- Problem description:
Every entry below is to be returned unchanged. Images are not part of the copy.

Saved entries
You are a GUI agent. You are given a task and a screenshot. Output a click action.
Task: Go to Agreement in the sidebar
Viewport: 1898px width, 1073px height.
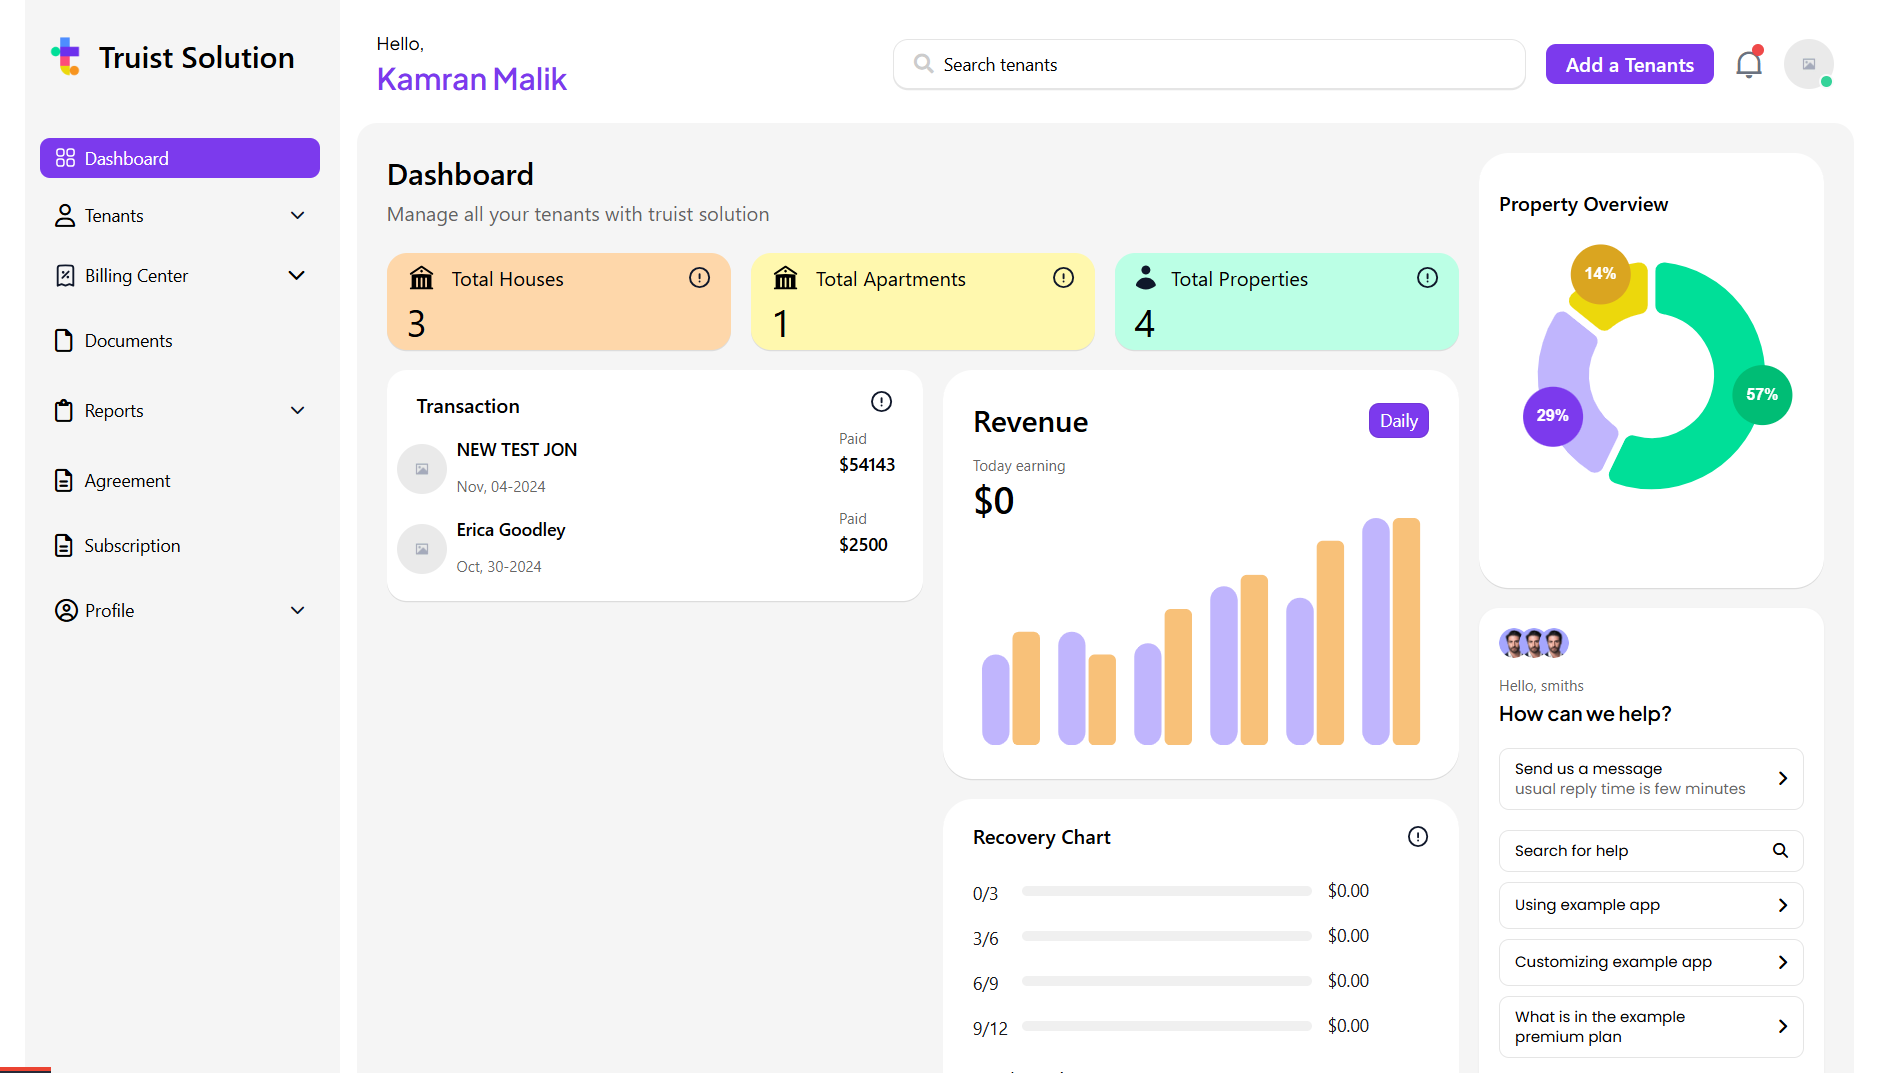[127, 481]
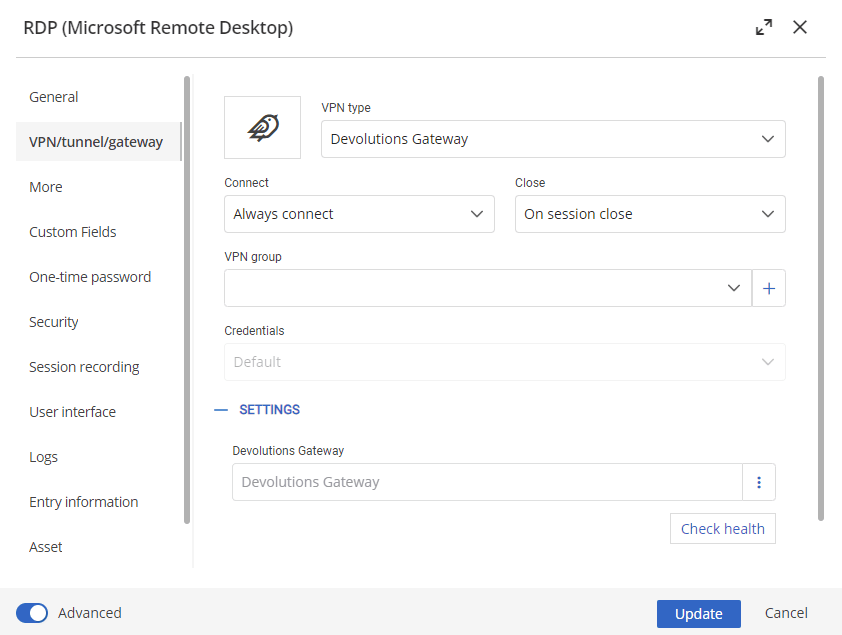842x635 pixels.
Task: Open the Connect dropdown
Action: [x=359, y=214]
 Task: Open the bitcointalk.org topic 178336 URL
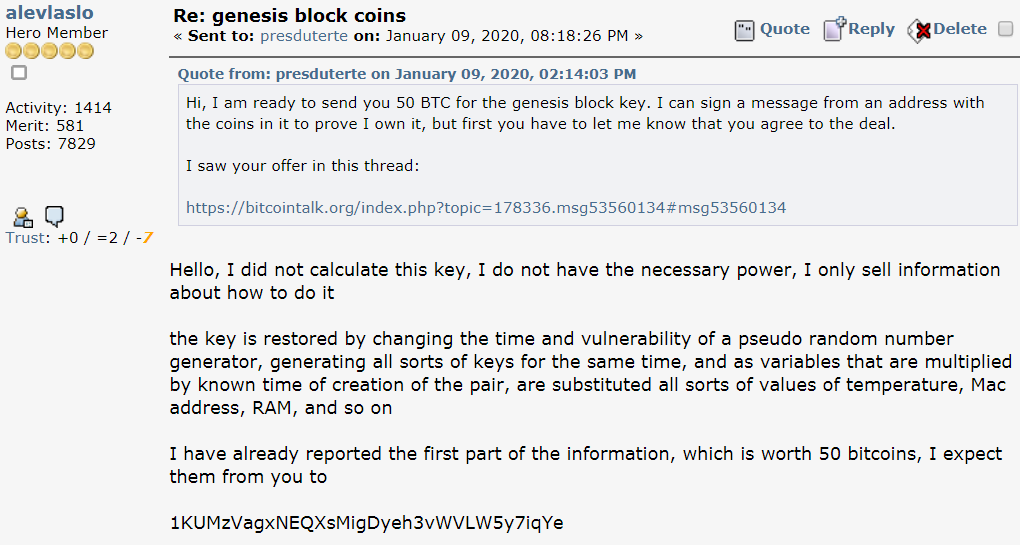(486, 207)
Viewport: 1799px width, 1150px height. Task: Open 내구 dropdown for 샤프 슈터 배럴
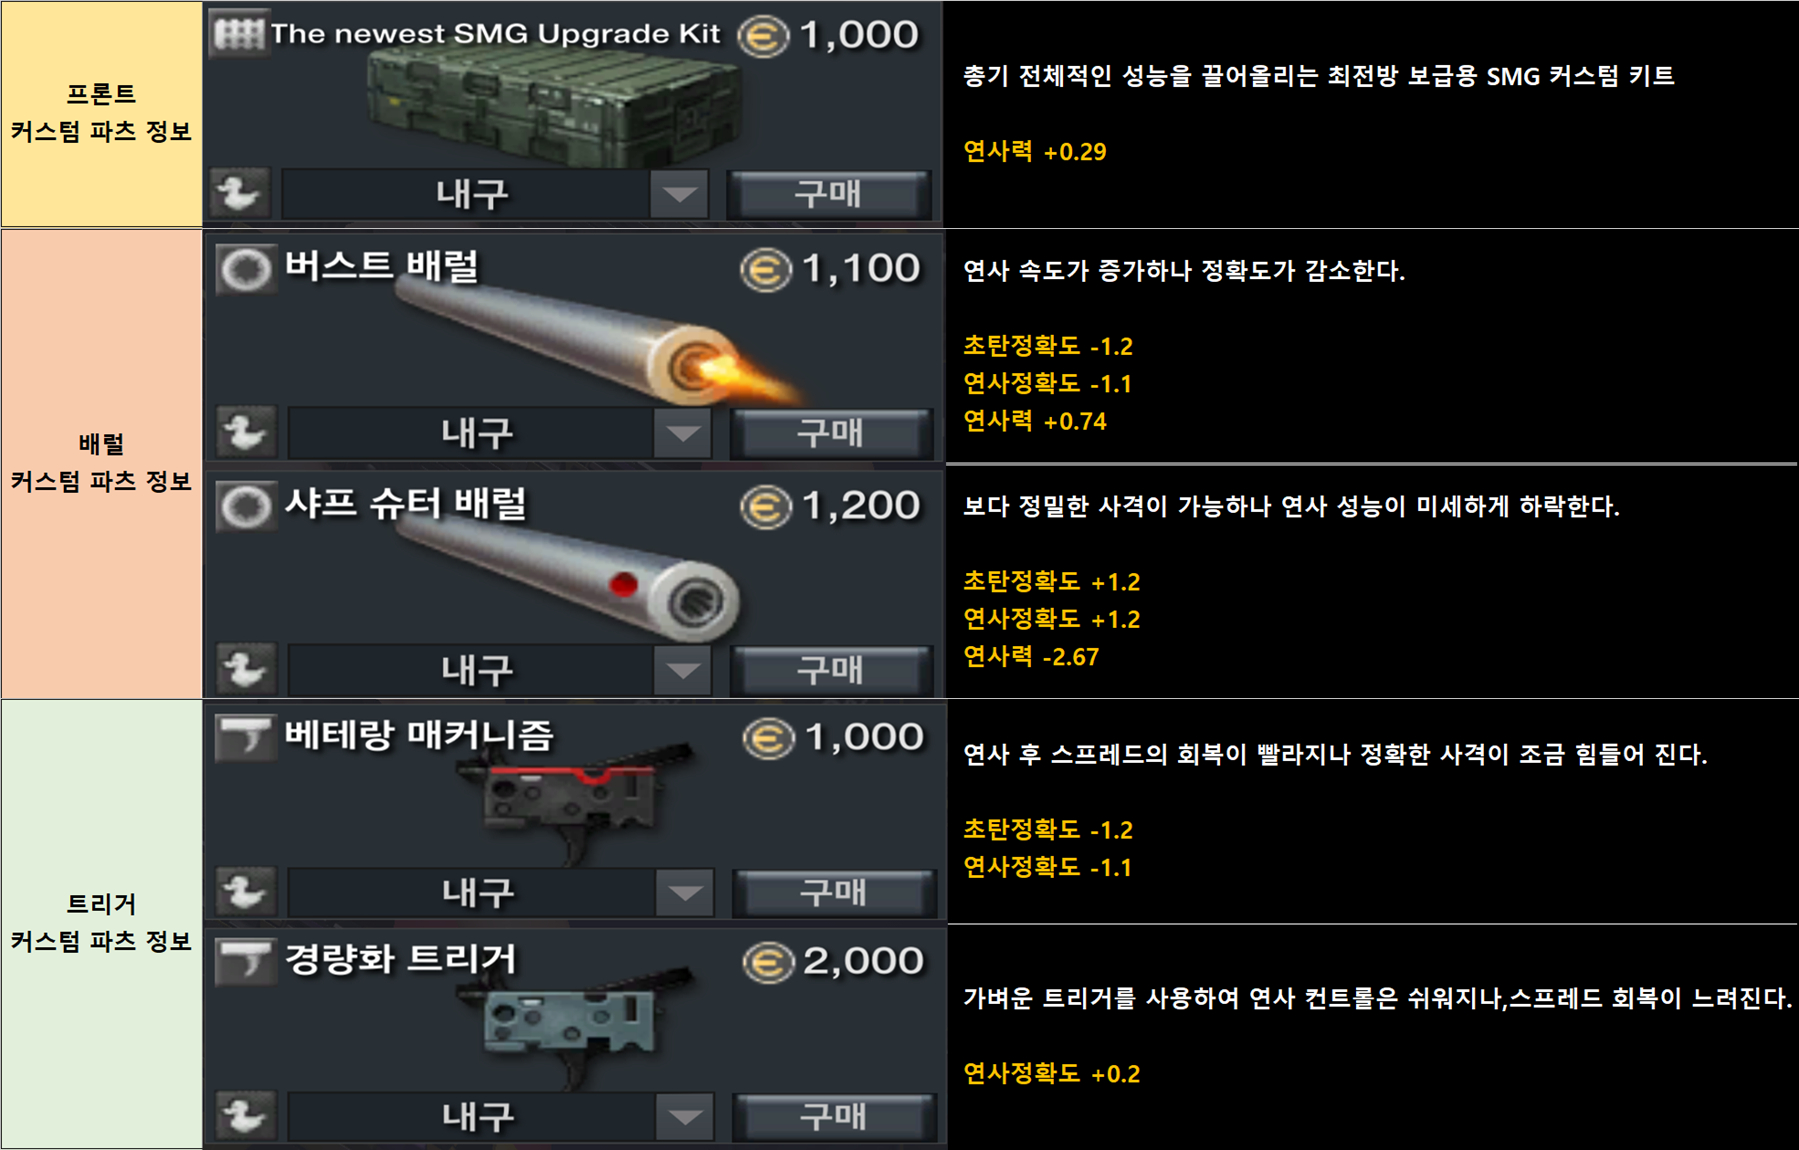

- Result of this task:
You are a GUI agent. You are given a task and a screenshot. Output a click action.
Task: Go to Agreement in the sidebar
Viewport: 1898px width, 1073px height.
[127, 481]
842x635 pixels.
Task: Open the Connect dropdown
Action: [x=359, y=214]
 Task: Open the bitcointalk.org topic 178336 URL
(486, 207)
Viewport: 1799px width, 1150px height. Task: Open 내구 dropdown for 샤프 슈터 배럴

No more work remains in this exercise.